START TEXT SHOWN
Saw a client today who on the surface just seems to embrace every stereotype of an aggressive/violent man. I could have treated his violent tendencies through behavior modification. I could have used narrative therapy to explain that “men shouldn’t tell their wives to shut up — ever!” like they taught in grad school. I could have taken all kinds of moral high roads with the man. None of these things would get to the heart of the matter. Though his wife was White and he was… not… It became clear that somebody had called him “stupid” at some point in his life, and when she had said the word “stupid” talking about something else (not him), he had lost it.
Standard question: “who called you stupid in your past?”, assuming the answer to be a family member. Nobody in the family. Some body at school when you were a kid? No. “Nobody saw race when I was a kid. We all knew all kinds of kids.” “So somebody — where? at work? said something about… race?”, I asked. “Yeah. Everybody did”he said, and this very angry man described incidents of racism from 20 + years ago… and brought the list up to the present day. As he did, you could see the anger leave his body.
END TEXT SHOWN
### REQUIRED TASKS
[a] In the text about the client, why did the client lose his temper when his wife said the word "stupid"?
[b] According to the text about the client, how long ago did the racist incidents he first described take place?
[c] Translate this sentence from the text about the client into Spanish: "None of these things would get to the heart of the matter."
START EXTRACTED MATERIAL
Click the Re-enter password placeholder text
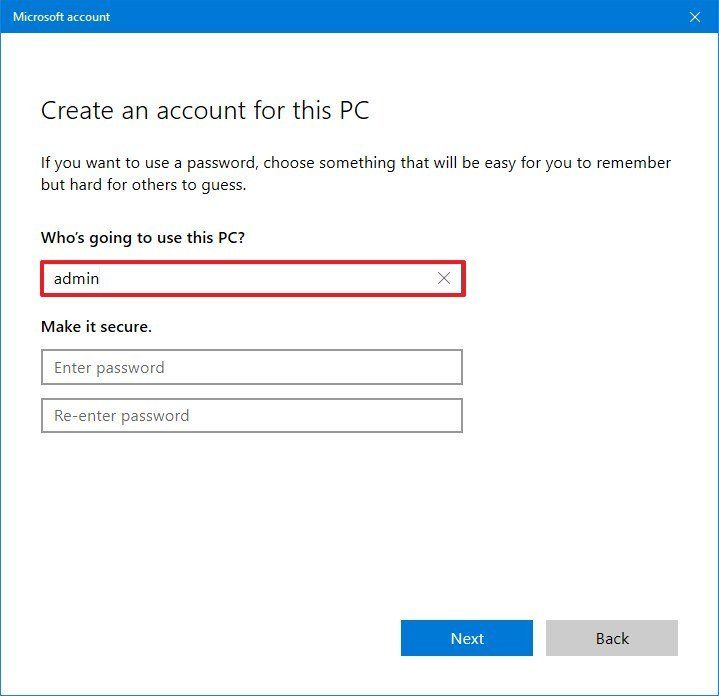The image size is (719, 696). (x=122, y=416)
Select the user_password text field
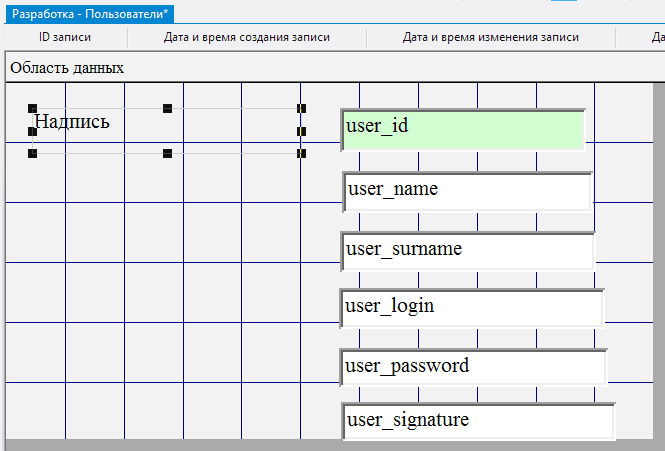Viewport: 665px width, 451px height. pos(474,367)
END EXTRACTED MATERIAL
START EXTRACTED MATERIAL
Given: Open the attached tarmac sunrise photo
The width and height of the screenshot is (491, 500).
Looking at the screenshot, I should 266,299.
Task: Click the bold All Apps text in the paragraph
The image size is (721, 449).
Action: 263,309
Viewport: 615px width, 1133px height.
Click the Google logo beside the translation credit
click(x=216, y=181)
END EXTRACTED MATERIAL
### SOLUTIONS TO THE PROBLEMS
[a] At some point in his life, somebody had called him "stupid." So when his wife used the word about something else, not about him, he lost it.

[b] More than 20 years ago.

[c] Ninguna de estas cosas llegaría al fondo del asunto.